Gemeinsame Mahlzeiten: Vorbildfunktion der Eltern ist auch beim Essen gefragt.

So klappt es mit der gesunden Jause
© sxc

Mit dem Schulbeginn kommen bald wieder unangenehme Aufgaben auf die Eltern zu. Die Frage, ob und was den Zöglingen zum Frühstück gegeben werden soll, ist seit Jahren ein Dauerbrenner. Der Wiener Sozialmediziner Michael Kunze beruhigt und erklärte, dass "bis zu 40 Prozent der Kinder einfach nicht frühstücken wollen. Eltern sollten ja keinen Terror machen in der Früh." Ausweg aus dem Dilemma sei das altbewährte Jausenbrot.

Ordentliche Jause
Die Schüler sollen sich anziehen, Schultasche packen, auf die nächste Unterrichtsstunde vorbereiten: Die Stressbelastung in der Früh ist hoch und oft kommt das Essen zu kurz. Entweder weil die Kinder noch nicht bereit sind, etwas zu sich zu nehmen, oder weil schlicht und ergreifend die Zeit fehlt. Kunze rät daher nicht in "Panik auszubrechen, auch wenn das Kind mit leerem Magen das Haus verlässt. Der Ausweg sei einfach eine ordentliche Jause." Mütter und Väter würden zwar Gutes tun wollen, allerdings oftmals übers Ziel hinausschießen.

Brot und ein Stück Obst
In der ersten Pause komme dann meist ganz von selbst der Appetit. Ideal sei ein Brot mit Topfen oder Schinken und ein Stück Obst. Doch auch die Eigenverantwortung könnte gefördert werden, wenn Kinder selbst für ihre Versorgung verantwortlich gemacht werden. Doch dann bleibt das "uralte Problem" mit Schulbuffets. Ernährungstechnisch seien diese in den meisten Fällen nicht gut aufgebaut.

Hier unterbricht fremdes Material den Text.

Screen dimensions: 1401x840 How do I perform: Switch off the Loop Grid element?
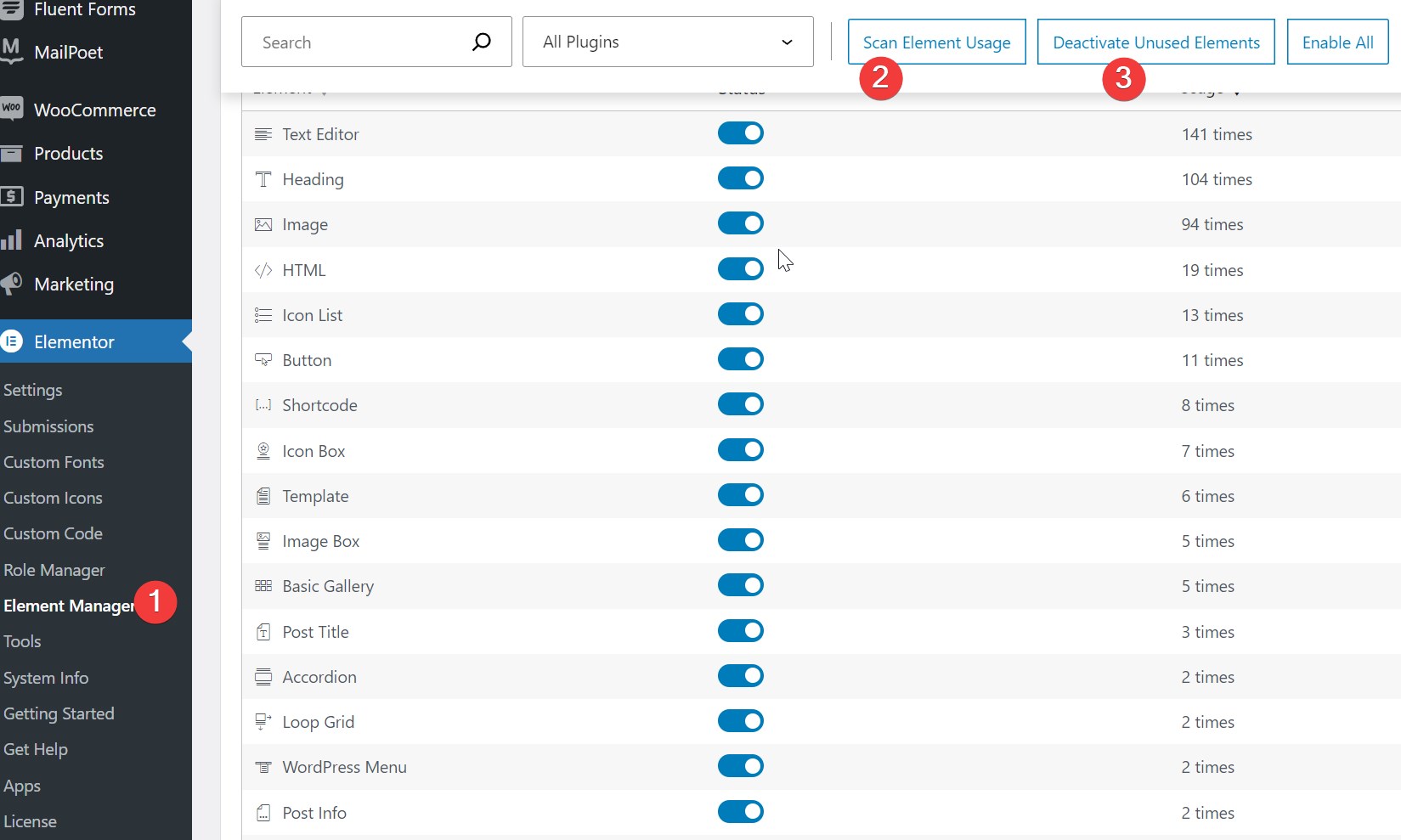tap(740, 721)
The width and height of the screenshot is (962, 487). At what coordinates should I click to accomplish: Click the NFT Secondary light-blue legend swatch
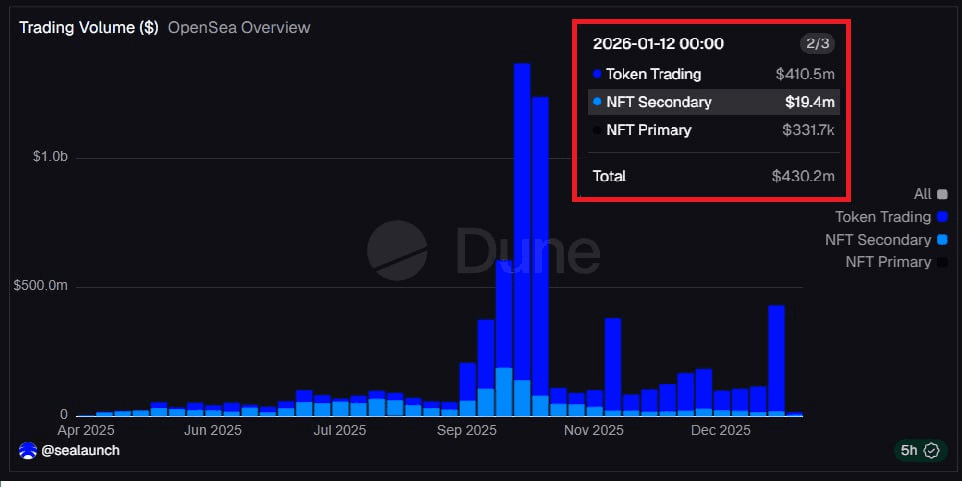coord(941,240)
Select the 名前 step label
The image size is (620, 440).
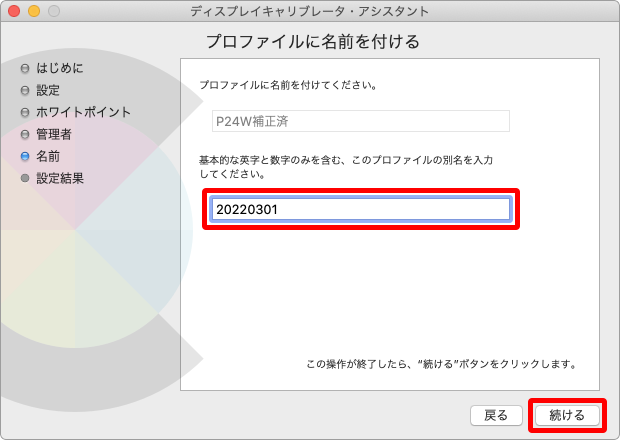click(x=48, y=156)
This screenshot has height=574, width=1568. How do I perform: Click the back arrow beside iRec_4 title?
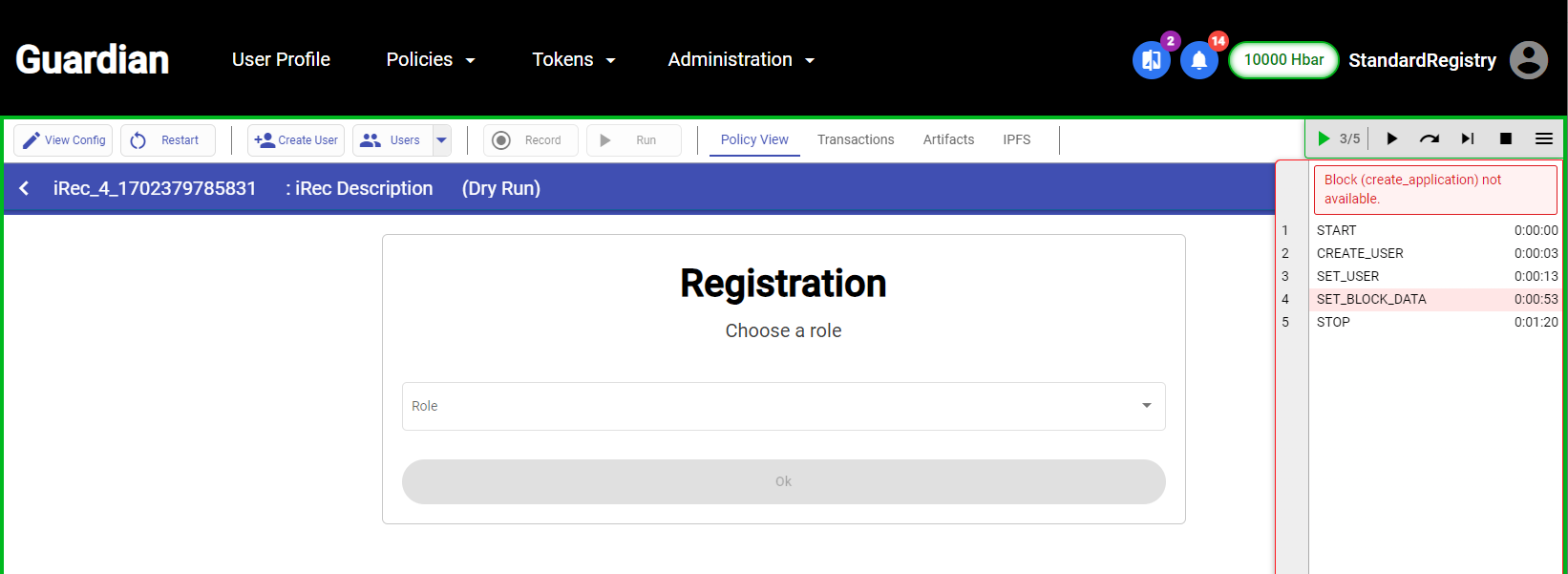(x=24, y=188)
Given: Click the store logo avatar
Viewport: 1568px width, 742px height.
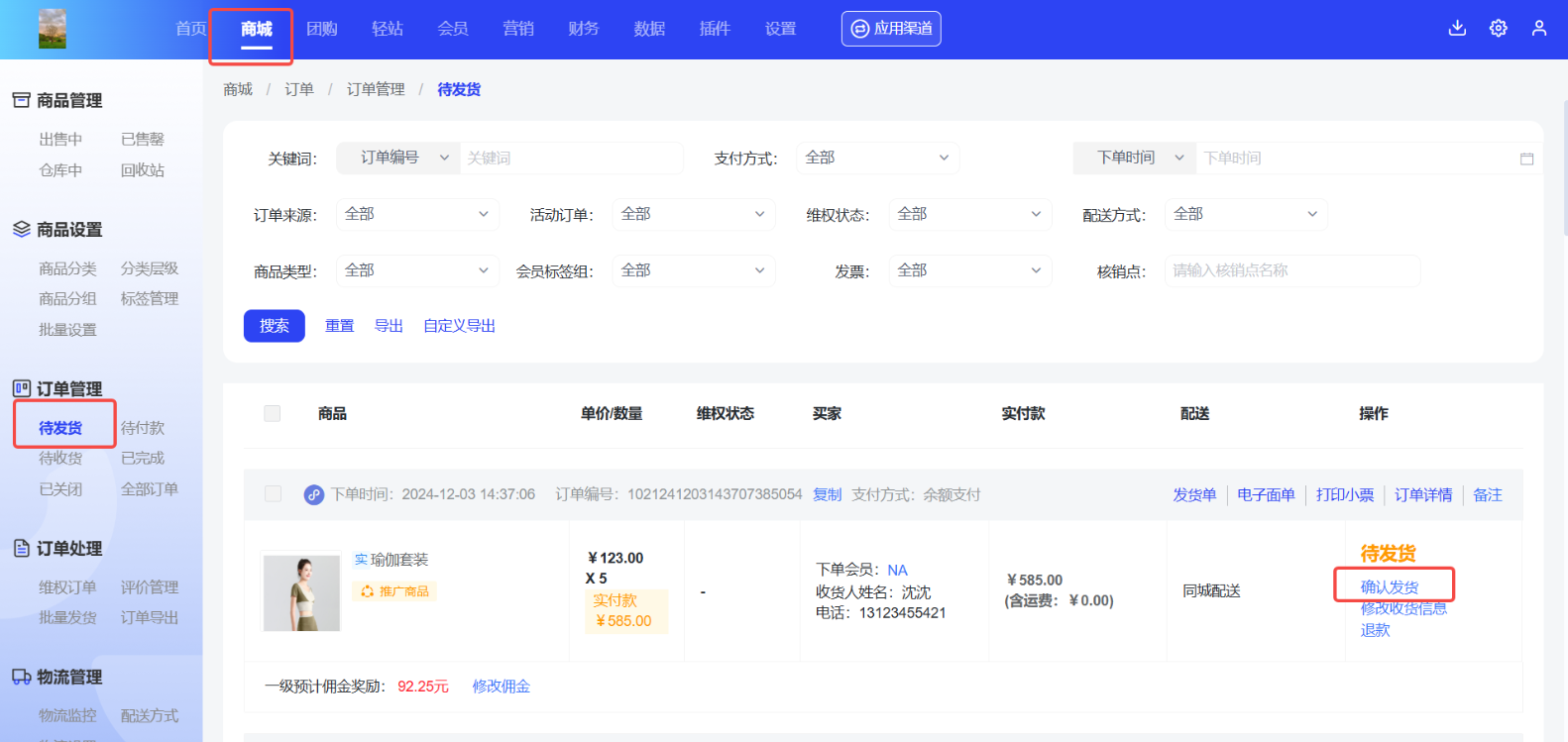Looking at the screenshot, I should (53, 29).
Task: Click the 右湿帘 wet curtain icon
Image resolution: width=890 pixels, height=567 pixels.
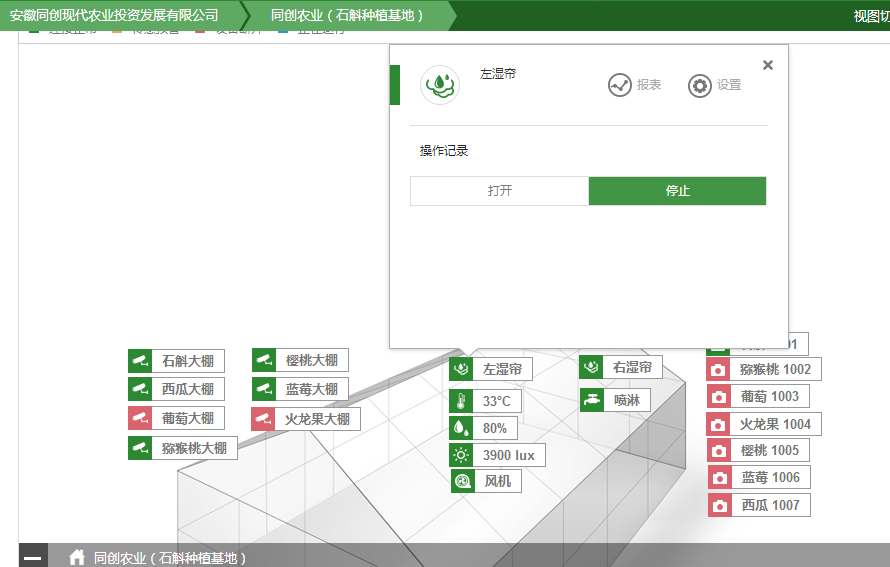Action: pyautogui.click(x=591, y=368)

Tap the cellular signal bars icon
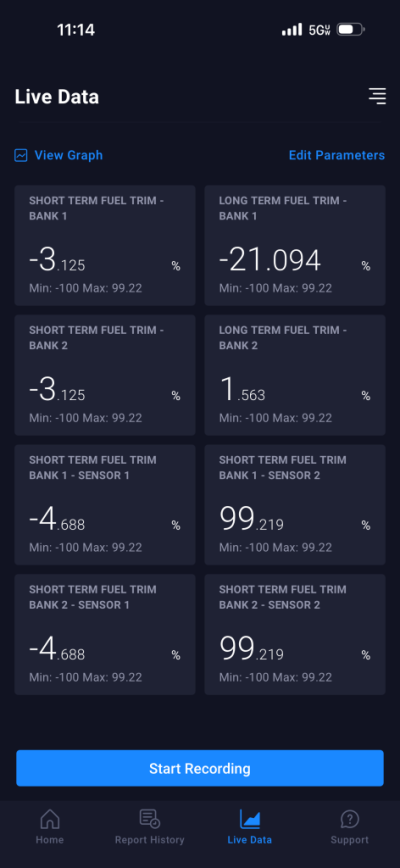[292, 29]
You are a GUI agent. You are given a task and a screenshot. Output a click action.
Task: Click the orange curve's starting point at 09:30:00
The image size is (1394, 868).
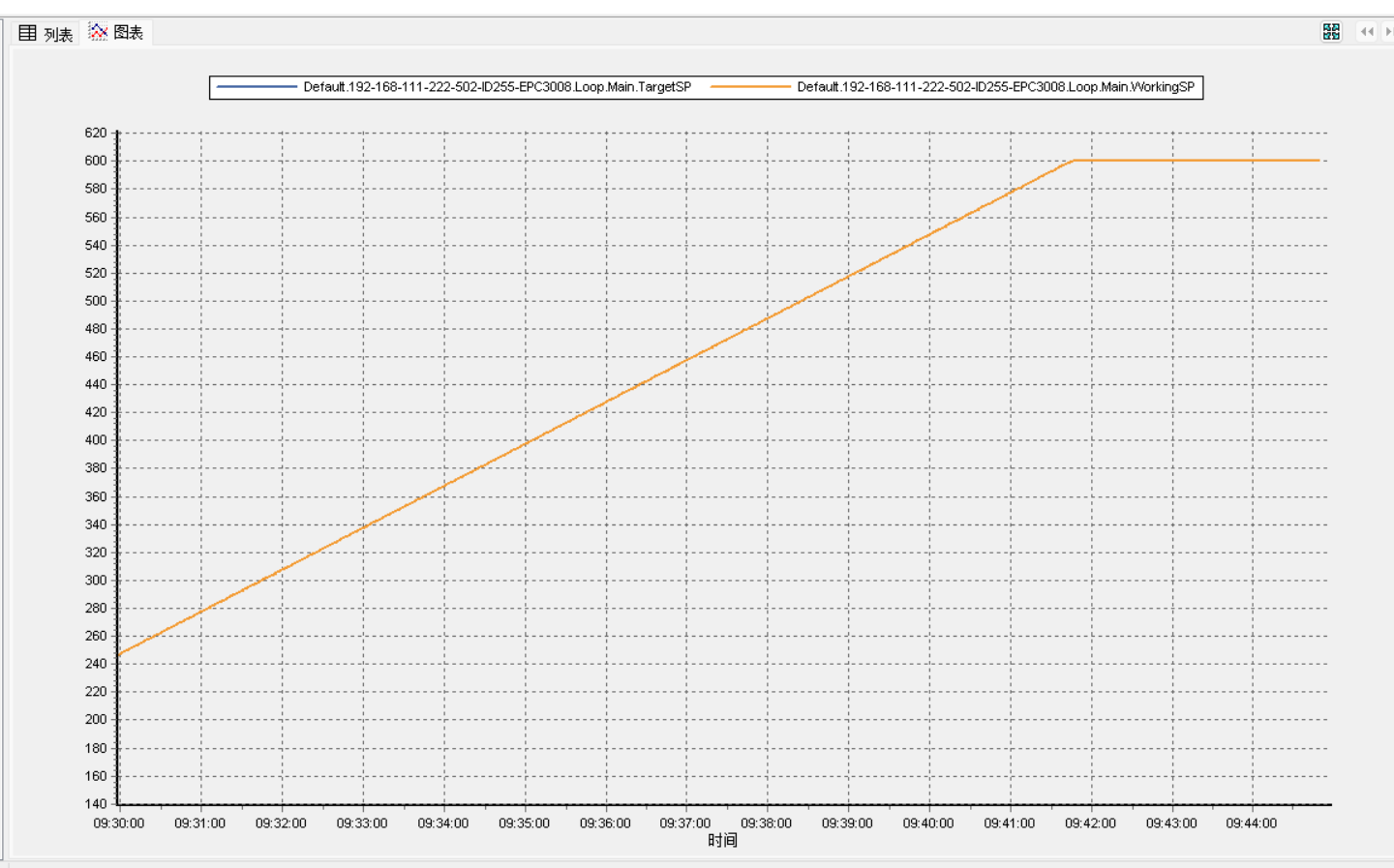click(x=119, y=654)
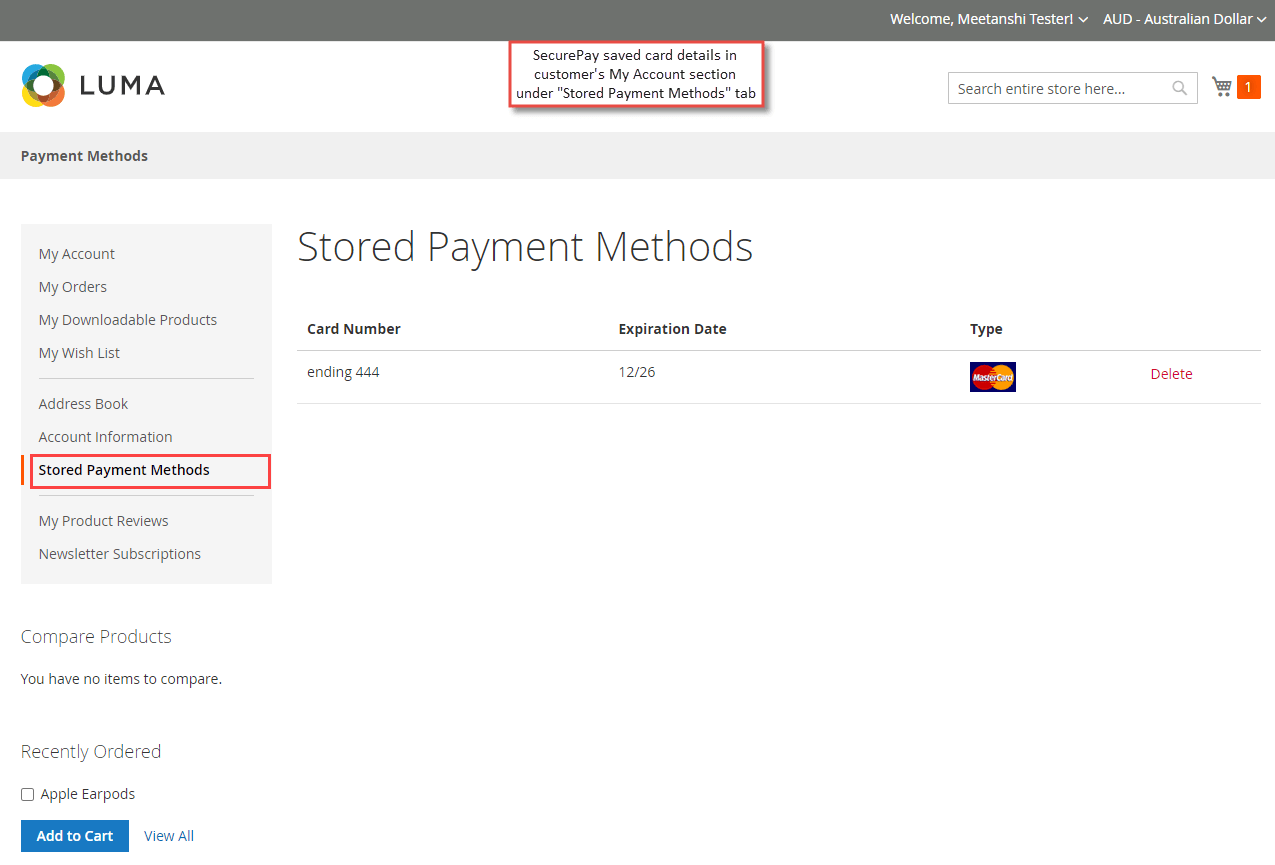The image size is (1275, 865).
Task: Check the Apple Earpods checkbox
Action: pyautogui.click(x=27, y=793)
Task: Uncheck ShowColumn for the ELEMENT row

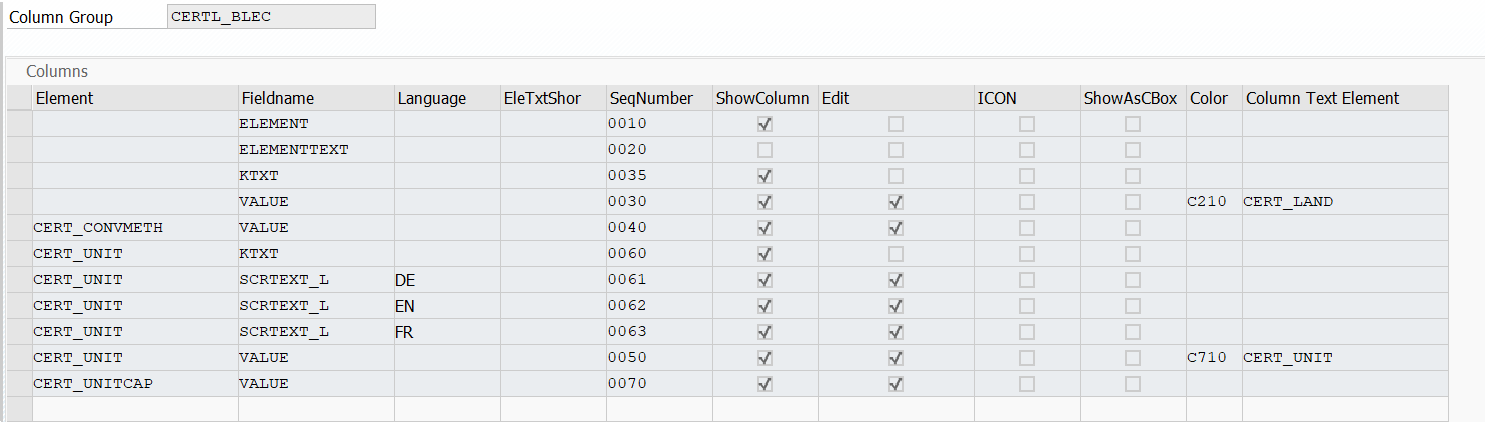Action: click(x=765, y=124)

Vorbildfunktion der Eltern
Auf die Vorbildfunktion der Eltern wies die Ernährungsberaterin nach Traditionell Chinesischer Medizin (TCM), Claudia Nichterl, hin. Denn wie sollten Kinder die Wichtigkeit eines gesunden Frühstücks verstehen, wenn die Erwachsenen im Haus selbst nichts essen. "Der Tag beginnt viel entspannter und man kann sich in der Schule besser konzentrieren, wenn man sich gemeinsam die Zeit nimmt und 20 Minuten mit der Familie frühstückt. Das fördert auch das Familienleben", erklärte Nichterl. Doch die Hektik, die vor allem in der Stadt herrsche, lasse das oft nicht zu und es würde häufig beim Essen Zeit eingespart.

Energietanks auffüllen
Besonders für Heranwachsende sei es wichtig, die Energietanks, die sich in den Nacht entladen hätten, in der Früh mit hochwertigen Mahlzeiten zu füllen. So könnte den Schülern ein Apfelkompott mit Hirse als guter Start in den Tag angeboten werden, statt einer Semmel mit der bekannten Haselnusscreme. "Doch Essen soll niemals zum Kampf werden. Man soll die Vielfalt genießen", sagte Nichterl. So dürften am Wochenende ohne schlechtes Gewissen Marmeladen und süße Speisen am Frühstückstisch zu finden sein, wenn man unter der Woche gesund isst.

Gemeinsam aussuchen
Auf einen weiteren Aspekt und die Überforderung der Kinder in gewissen Situationen machte die Ernährungsberaterin aufmerksam. "Ein dreijähriges Kind ist überfordert, wenn man es fragt, was es essen will", so Nichterl. Laut TCM sind die Eltern für ihre Zögling bis etwa zehn, elf Jahre verantwortlich und sollten die Entscheidungen für sie treffen. Wobei die Vorlieben der Kinder immer miteinbezogen werden sollten. So könnte spielerisch ein Essensplan erstellt werden und jedes Familienmitglied darf sich seine Lieblingsspeisen an einem Tag aussuchen.